What to produce – Give the number of lines in the material below that include "agent", and write nothing else.

Record extracts –
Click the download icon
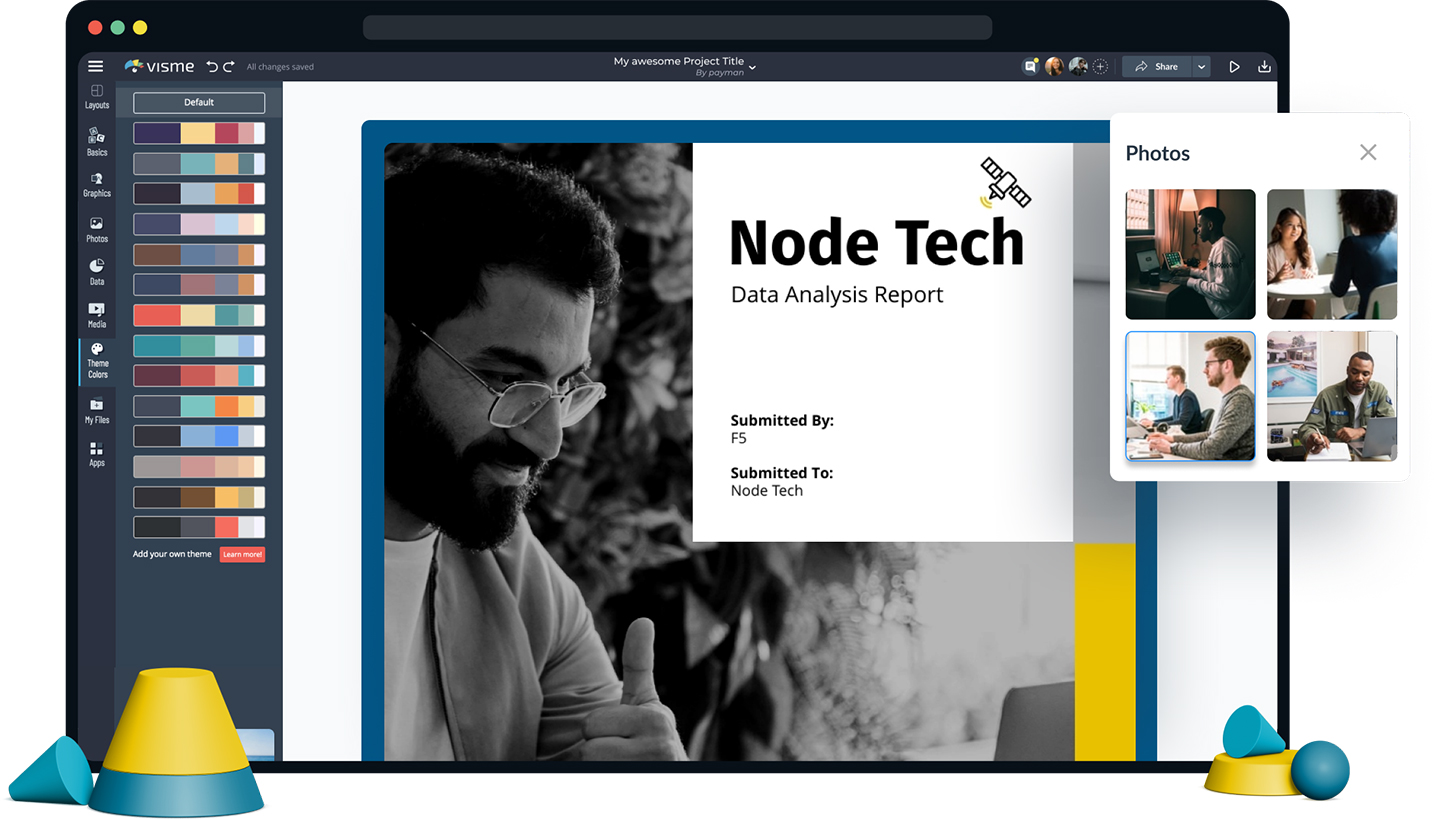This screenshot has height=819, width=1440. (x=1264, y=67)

--

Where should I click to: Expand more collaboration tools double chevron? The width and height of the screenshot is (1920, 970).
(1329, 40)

==

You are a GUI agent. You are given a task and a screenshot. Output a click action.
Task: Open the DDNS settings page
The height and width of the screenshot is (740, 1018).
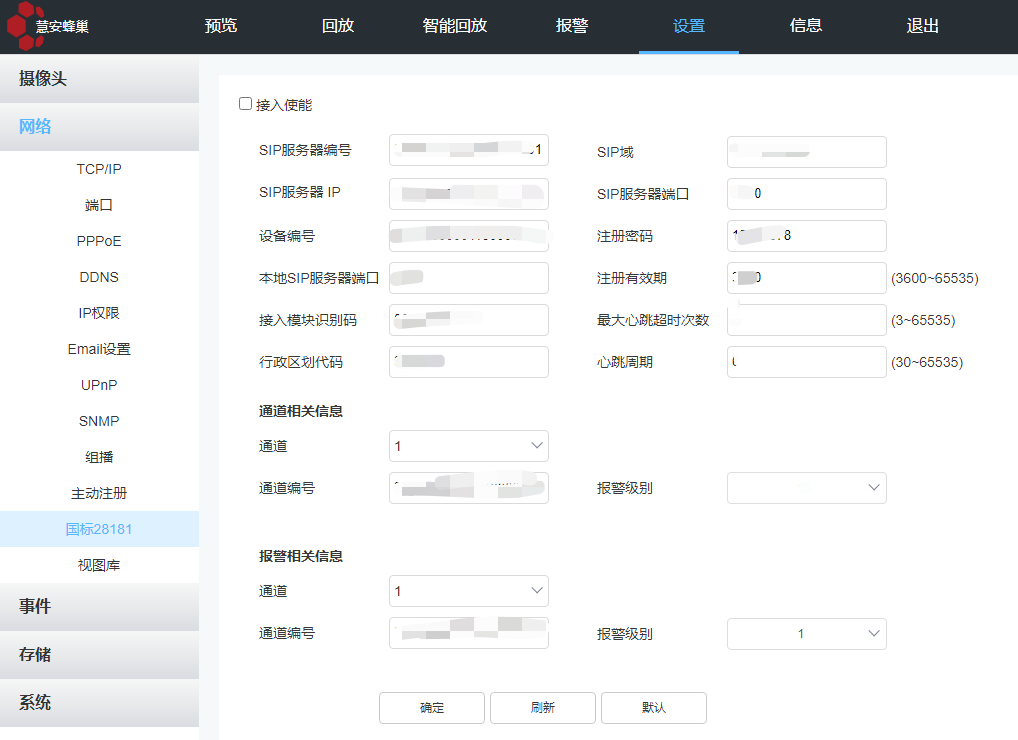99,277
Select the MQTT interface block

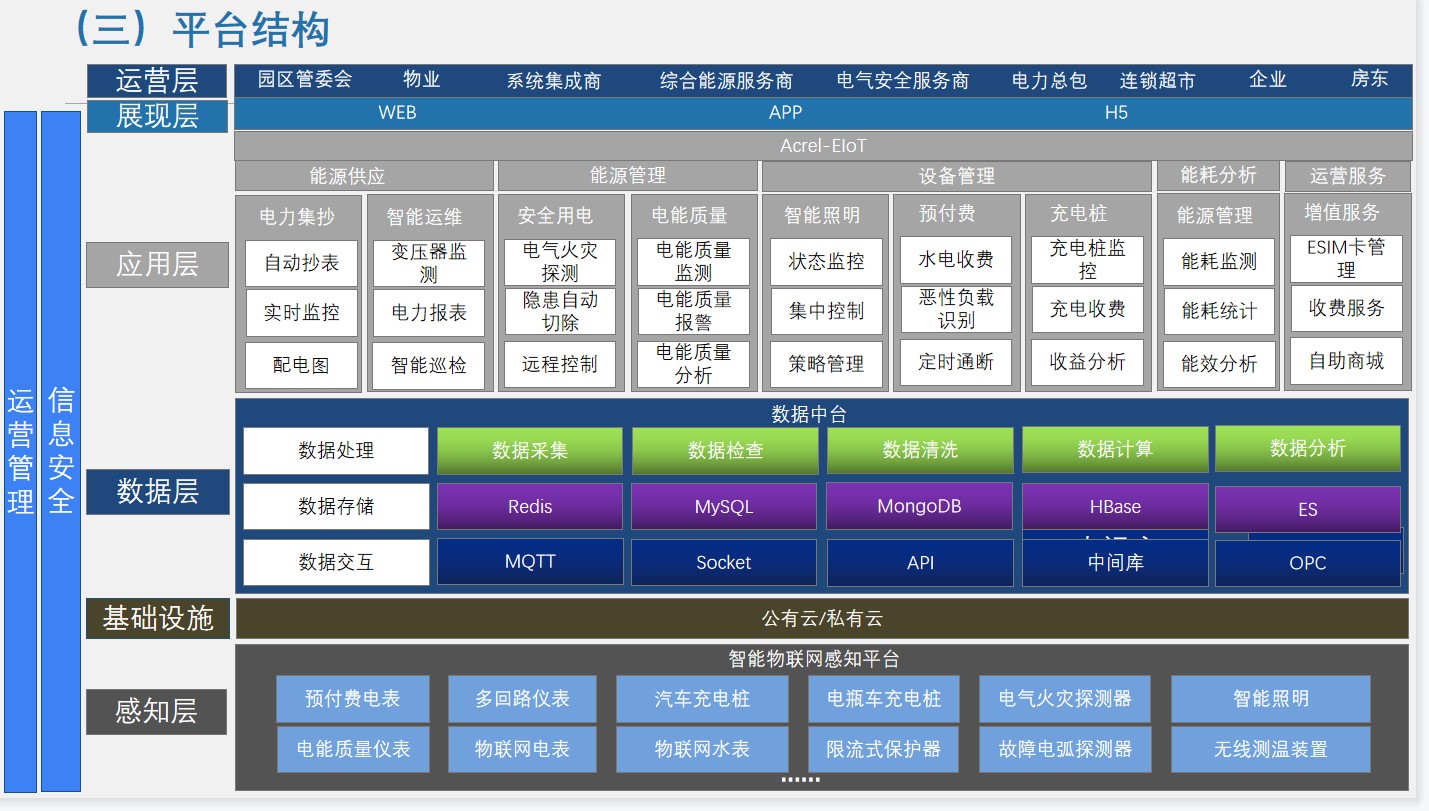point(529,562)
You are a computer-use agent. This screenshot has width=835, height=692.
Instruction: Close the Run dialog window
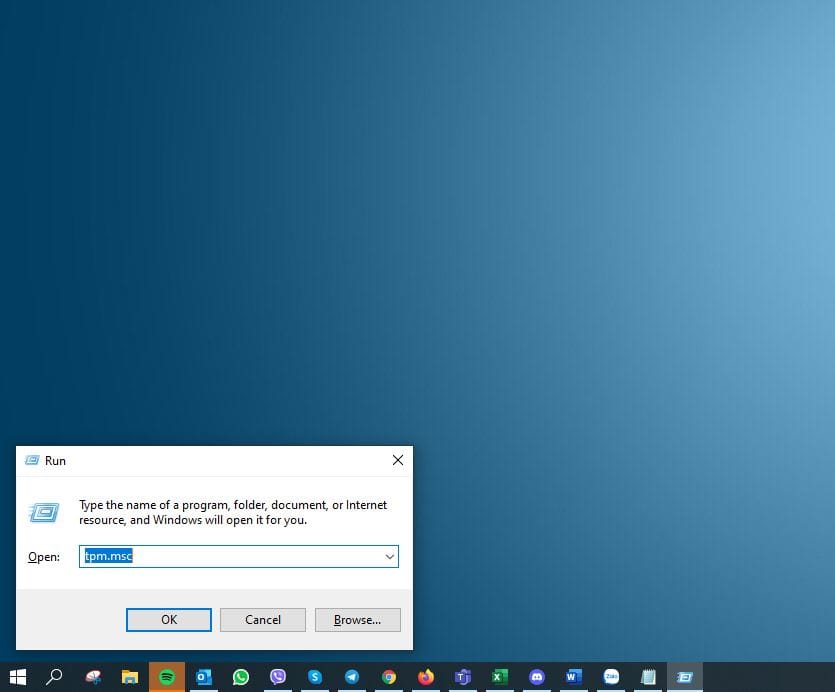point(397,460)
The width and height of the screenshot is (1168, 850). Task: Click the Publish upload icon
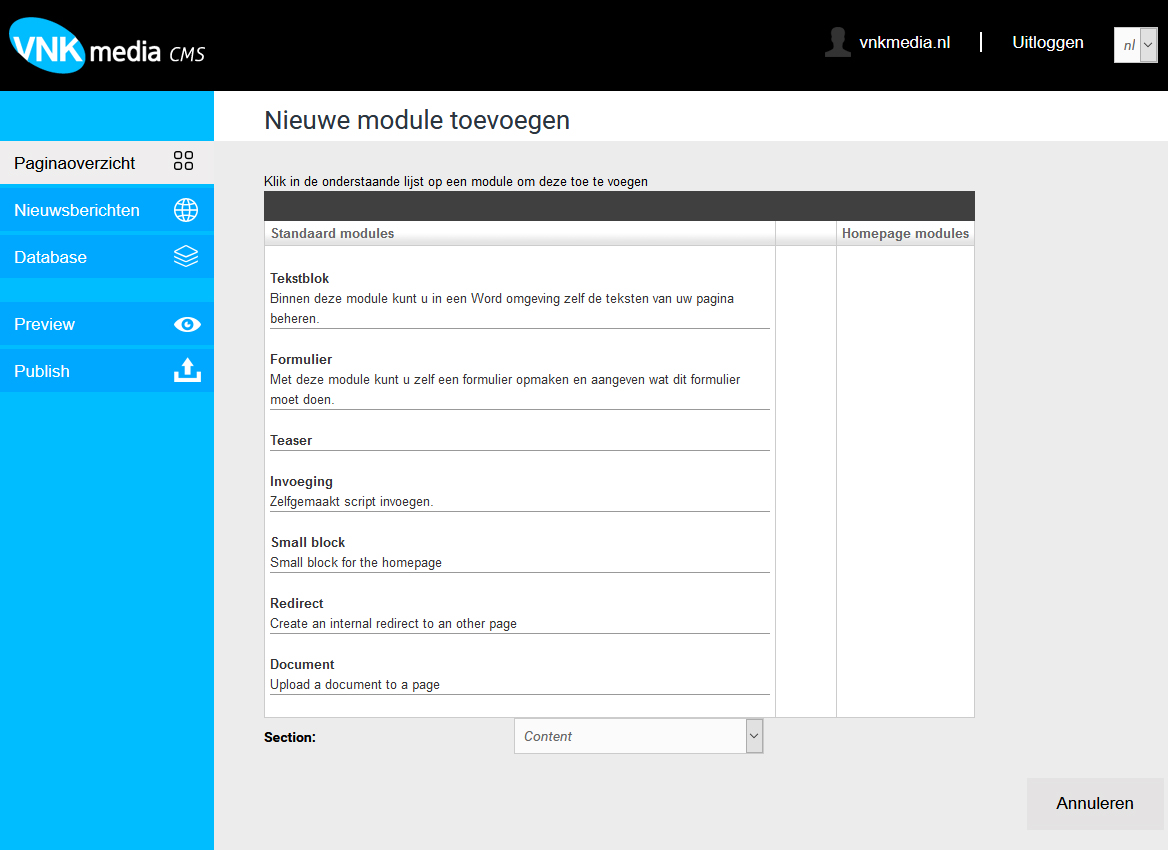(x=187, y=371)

Output – 2